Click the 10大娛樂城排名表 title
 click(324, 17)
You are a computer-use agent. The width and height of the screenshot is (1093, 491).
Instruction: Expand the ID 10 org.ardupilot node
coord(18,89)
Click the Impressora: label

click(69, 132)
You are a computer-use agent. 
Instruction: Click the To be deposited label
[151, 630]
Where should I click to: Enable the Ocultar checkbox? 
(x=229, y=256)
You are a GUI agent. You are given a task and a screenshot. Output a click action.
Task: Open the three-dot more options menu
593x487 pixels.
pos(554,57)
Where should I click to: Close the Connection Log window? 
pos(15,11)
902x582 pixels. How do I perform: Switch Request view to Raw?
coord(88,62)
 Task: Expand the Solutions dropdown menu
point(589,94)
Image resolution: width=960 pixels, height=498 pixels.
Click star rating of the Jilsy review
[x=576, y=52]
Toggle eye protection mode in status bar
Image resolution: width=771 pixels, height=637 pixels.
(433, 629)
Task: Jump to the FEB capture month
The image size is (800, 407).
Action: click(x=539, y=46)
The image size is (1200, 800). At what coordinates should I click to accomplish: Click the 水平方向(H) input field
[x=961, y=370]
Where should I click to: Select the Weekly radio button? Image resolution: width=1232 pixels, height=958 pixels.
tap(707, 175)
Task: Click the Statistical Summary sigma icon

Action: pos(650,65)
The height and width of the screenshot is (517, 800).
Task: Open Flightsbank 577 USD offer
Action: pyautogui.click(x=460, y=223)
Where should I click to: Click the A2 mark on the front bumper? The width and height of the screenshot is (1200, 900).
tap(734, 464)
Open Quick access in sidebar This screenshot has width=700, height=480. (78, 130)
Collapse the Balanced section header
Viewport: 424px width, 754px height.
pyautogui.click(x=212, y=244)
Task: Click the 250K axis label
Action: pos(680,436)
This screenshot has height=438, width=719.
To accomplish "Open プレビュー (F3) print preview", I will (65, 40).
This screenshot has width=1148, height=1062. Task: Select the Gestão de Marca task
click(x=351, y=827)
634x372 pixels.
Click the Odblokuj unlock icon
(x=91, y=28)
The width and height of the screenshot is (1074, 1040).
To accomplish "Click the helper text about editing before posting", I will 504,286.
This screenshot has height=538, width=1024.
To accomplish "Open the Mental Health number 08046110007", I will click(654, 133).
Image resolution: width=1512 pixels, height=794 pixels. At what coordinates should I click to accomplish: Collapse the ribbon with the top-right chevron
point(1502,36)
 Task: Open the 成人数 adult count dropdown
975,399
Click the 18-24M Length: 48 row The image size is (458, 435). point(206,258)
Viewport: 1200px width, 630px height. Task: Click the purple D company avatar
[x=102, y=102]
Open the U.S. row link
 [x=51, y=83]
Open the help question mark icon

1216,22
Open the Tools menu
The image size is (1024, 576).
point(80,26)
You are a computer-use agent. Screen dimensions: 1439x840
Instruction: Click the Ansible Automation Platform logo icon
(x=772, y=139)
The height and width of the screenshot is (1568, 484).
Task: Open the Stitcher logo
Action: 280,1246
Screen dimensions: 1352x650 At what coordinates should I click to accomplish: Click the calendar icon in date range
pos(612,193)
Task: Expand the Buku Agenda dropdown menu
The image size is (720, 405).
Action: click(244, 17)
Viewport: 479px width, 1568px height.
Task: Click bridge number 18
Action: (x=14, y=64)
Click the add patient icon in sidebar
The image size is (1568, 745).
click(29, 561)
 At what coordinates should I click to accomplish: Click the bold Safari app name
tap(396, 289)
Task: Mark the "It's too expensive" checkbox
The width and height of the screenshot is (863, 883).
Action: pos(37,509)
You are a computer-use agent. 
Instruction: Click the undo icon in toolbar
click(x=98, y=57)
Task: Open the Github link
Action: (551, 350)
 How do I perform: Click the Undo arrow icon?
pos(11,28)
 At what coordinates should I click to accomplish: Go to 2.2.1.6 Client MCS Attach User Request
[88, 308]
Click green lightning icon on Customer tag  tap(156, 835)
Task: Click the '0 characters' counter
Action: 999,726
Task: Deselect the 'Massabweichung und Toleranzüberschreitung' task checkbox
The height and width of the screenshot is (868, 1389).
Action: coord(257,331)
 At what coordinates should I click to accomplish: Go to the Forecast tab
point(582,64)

____

GOAL OF THE EXERCISE:
Each line of the records with the word "computer" in it is to be copied.

EXPECTED OUTPUT:
You are a computer-use agent. The width and height of the screenshot is (1093, 491).
You are a computer-use agent. 
You are a computer-use agent. Screen dimensions: 1439x840
You are a computer-use agent. 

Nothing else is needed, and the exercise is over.